A propósito de la reciente muerte de Abimael Guzmán en la prisión del Callao, quiero compartirles un extracto del cuento de mi libro “Muerto en vida”, que fue publicado el año 2009 y, luego, ampliado. Es un extracto de un hecho real.
Una mañana partimos con mi entrañable hermano Rubén Mora Bedón a la mina Jecanca en la tolva de un volquete, que de retorno traía mineral hacia la planta concentradora Santo Toribio de Palmira. Los sacudones eran atroces. Sentíamos que nuestro estómago ya no estaba en su lugar, ni siquiera podíamos hablar claramente, saltábamos como danzarines. A los pocos minutos, cuando el sol arreciaba, se detuvo el vehículo. Por fin dejamos de soportar momentáneamente los terribles sacudones al que estábamos condenados durante los setenta minutos aproximadamente que faltaban de carretera llena de baches para llegar a los socavones y el campamento minero.
Un grupo de personas con mochilas en la espalda hicieron detener el enorme volquete y subieron rápidamente junto a nosotros. Eran como diez, entre varones y mujeres. A los pocos minutos cuando el volquete prosiguió su recorrido, empezaron a cantar a viva voz, dirigidos por un hombre que pasaba los treinta años, llevaba lentes grandes y peinado hacia atrás; le llamaban “Camarada”. Recuerdo que cantaban una y otra vez huaynos ayacuchanos y de protesta española como “La hierba de los caminos”. Cuando llegamos, un centenar de obreros los esperaban para conducirlos hacia el local comunal donde debían ofrecer teatro sobre la explotación a los obreros de Jecanca. Antes que se alejaran les preguntamos a qué se debía su presencia en el lugar y quiénes eran, “hemos venido a sembrar, queridos amiguitos, vengan vamos a ofrecer teatro, están invitados”, nos dijo, palmeándonos en la espalda y estrechándonos nuestras pequeñas manos.
El hombre de lentes y mirada penetrante, metió la mano a su mochila y nos obsequió un pequeño libro rojo, sobre ella se leía “Cinco tesis filosóficas” de Mao Tse-tung.

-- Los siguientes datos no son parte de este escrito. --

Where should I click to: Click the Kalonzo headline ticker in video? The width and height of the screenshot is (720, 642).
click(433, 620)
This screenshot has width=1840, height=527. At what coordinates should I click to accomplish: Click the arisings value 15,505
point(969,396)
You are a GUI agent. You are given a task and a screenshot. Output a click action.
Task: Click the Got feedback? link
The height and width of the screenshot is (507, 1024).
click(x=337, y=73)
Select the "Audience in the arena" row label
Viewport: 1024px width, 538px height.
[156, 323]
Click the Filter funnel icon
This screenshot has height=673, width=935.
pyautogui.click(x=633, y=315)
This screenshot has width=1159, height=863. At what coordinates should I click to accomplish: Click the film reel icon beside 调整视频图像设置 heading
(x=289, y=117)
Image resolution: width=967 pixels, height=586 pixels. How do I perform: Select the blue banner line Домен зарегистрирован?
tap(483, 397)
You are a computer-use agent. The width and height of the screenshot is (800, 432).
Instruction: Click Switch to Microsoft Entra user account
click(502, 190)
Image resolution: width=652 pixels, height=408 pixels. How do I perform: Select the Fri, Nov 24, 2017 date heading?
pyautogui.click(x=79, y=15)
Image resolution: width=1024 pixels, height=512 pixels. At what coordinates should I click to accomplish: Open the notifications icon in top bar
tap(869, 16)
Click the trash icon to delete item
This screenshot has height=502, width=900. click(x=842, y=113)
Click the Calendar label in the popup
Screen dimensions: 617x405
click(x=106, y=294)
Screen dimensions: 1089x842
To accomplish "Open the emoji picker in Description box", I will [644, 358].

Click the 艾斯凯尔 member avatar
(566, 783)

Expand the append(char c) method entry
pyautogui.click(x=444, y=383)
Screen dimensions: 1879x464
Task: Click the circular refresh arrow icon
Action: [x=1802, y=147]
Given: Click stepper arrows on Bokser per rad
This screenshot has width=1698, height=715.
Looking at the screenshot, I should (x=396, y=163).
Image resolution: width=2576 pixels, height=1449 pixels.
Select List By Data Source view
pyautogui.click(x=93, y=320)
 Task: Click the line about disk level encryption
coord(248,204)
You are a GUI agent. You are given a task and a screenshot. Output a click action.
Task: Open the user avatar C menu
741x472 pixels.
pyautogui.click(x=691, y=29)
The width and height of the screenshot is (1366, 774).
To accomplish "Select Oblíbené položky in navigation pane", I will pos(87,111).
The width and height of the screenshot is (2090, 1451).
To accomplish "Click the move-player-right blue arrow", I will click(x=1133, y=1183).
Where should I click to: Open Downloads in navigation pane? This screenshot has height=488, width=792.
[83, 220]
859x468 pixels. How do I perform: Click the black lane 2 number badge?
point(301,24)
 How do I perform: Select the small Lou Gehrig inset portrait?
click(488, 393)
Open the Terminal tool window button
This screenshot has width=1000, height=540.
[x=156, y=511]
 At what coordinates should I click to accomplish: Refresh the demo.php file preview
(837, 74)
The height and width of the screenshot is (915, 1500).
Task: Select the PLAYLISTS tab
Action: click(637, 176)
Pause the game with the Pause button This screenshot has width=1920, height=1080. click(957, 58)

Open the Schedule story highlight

A nuestro retorno, nos imaginamos en nuestra inocencia infantil que el grupo de personas eran ingenieros agrícolas o algo así, al recordar sus palabras “Hemos venido a sembrar…”. Al cabo de algunos años reconocí en los periódicos a este hombre: encabezaba la lucha armada en el Perú con el llamado “Sendero Luminoso”, era Abimael Guzmán, conocido por el nombre de guerra “Camarada Gonzalo”. A los pocos instantes, luego que bajamos del volquete de retorno a nuestras casas y cuando aún sentíamos náuseas y cansancio por el mal viaje…
Esta breve historia, fue cuando tenía entre nueve a diez años de edad, mi hermano Rubén tendría tres años más. Sin saber que Abimael se convertiría en uno de los más sanguinarios terroristas del Perú.